When Bill got to Vegas, he felt confident that his newfound faith was giving him a fresh start. “As a new Christian, I thought that homosexuality was behind me. I wanted what I saw in growing up. I wanted family, a wife, a family, and a normal life.”

But it wasn’t that easy; he still longed for male companionship. He sought counsel with pastors, but they gave him cliché answers and sent him away. “I just went to these men saying, ‘I’m not involved. Help me. I don't want to act on this.

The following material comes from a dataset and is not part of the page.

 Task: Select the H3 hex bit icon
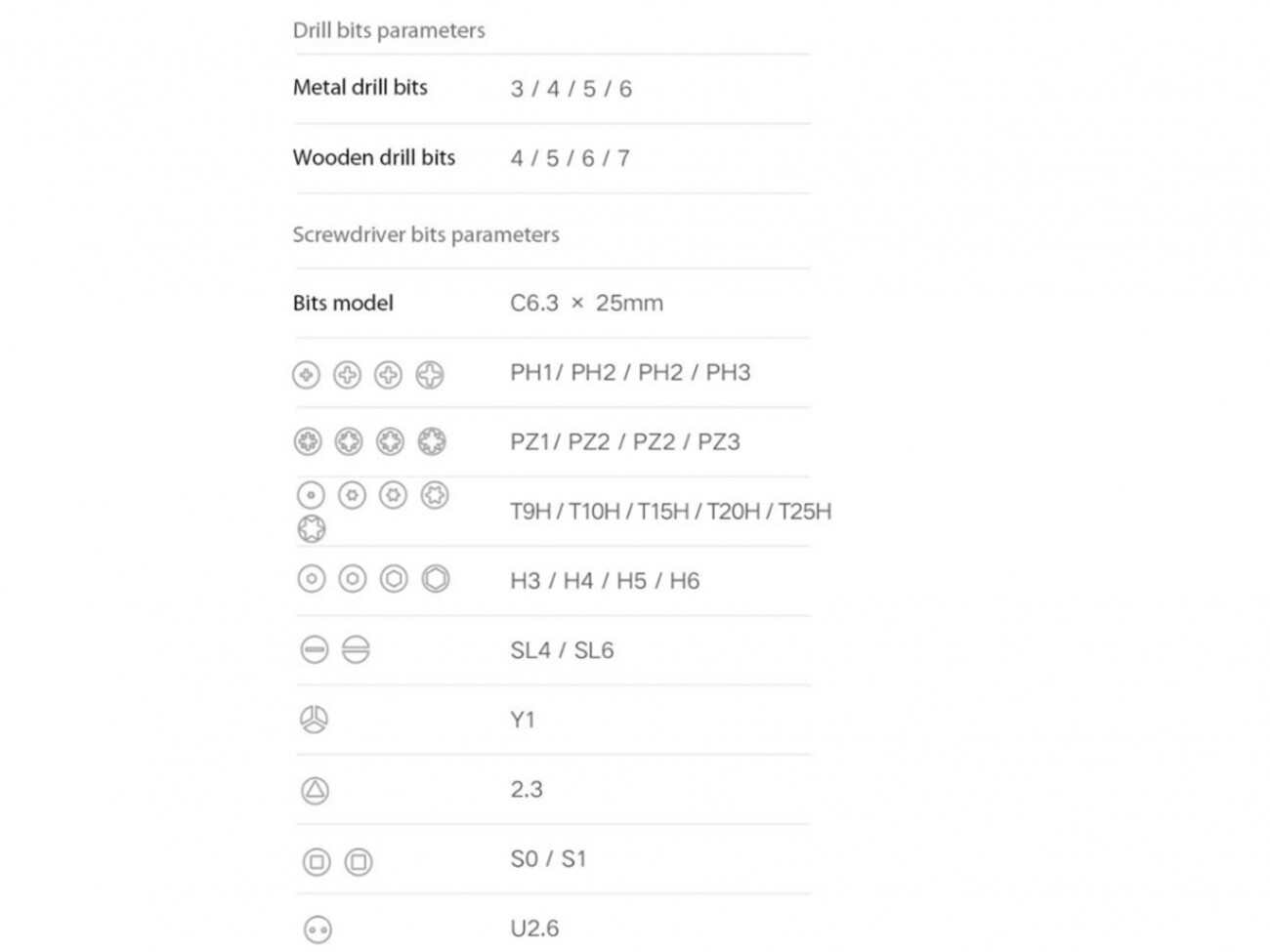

I want to live for Christ.’ He told me the issue was just lust.”

With no guidance or help, he gave in to his desires and got into a relationship with another man; but the feelings of guilt and shame never went away. “It became a cycle of feeling like I was repenting, and trying to get back on my feet and then falling again repeatedly. I knew it wasn't right and I knew I couldn't leave the church. I wasn't trying to be hypocritical, but I knew Jesus was the only answer.”

Bill had to take the first step. “I realized that if there was any hope for me to get out I had to confess this and bring it into the light. And I, at 40 years old, I began to let my family know.”

Though his family didn’t support the lifestyle, they loved him and encouraged him to get help. He connected with a pastor and a support group for Christians caught in the gay and lesbian lifestyle. Bill left the relationship and started restoring his walk with God. “I began to read the Bible and I began to pray and I began to slowly grow in the things of God. I realized that my sin was not unforgivable. The Bible told me that I was washed, that I was sanctified, that I was justified in the name of the Lord and that I had a new start.

Bill says it was not easy, but he stayed the course of sexual purity. Today he’s married to Stephanie, who’s also an entertainer. After the comedy team broke up in 2004, Bill and Stephanie started a church. Together they have come to know the true love that comes through Christ.

“God knows there’s something in us. Thank God, in my life, He was - He was patient, and He saw me through. When Jesus said, ‘I am the Way, the Truth and the Life’ He IS the life; everything about Him - He is my all-in-all.”